Войдя в купальню, аббат поздоровался и подсел к майору.

— Ваш стакан слишком долго стоит полный,— сказал Гуго.— Может быть, лучше его не пить?

— Выливать вино? — возразил аббат.— Выливать вино и портить книги — тяжкий проступок, сударь!

— Что касается вина, это верно,— подтвердил Антонин.— Я знаю случай с одним трактирщиком, которого посадили в тюрьму за то, что он вышиб затычку из винной бочки.

— Это напоминает мне итальянский поход. Знаете, отчего была проиграна первая битва на Пьяве? {53} — спросил майор Гуго, взволнованный ужасами войны.

Потом, заметив, что ни тот, ни другой приятель не хотят слушать его рассказ, заговорил о диспозиции войск и о винных погребках северной Италии.

— Знайте,— начал он, повернувшись к пани Дуровой,— знайте все, что армия не имела посуды, так что вино пили из горсти. Солдату приходилось аккуратно протыкать бочку, как можно ниже, при помощи штыка, и — вино било ключом. Получалось, что все подвальное помещение бывало залито вином, и так утонули некоторые полки. Метод открывания бочек штыком не экономичен: при нем бывает пролито большое количество напитка.
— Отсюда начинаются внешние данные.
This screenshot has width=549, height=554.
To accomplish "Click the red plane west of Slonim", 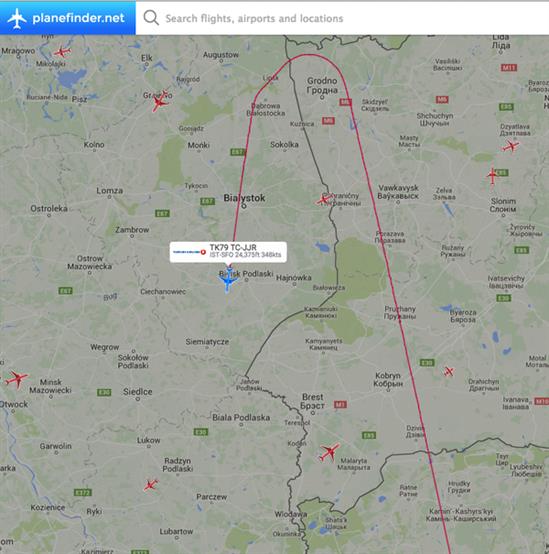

Напитка, отменно пригодного к тому, чтоб подымать упавший боевой дух.

— Боевой дух! — сказал Антонин.— Ревущий дух горлодеров, которые палят по врагу из укрытий! Если в вас присутствует боевой дух, подымите без всякого шума центнер, майор.

— Э-э, я могу прочесть вам несколько стихов, не имеющих отношения ни к кровопролитию, ни к поднятию тяжестей, но завоевавших весь мир,— воскликнул аббат.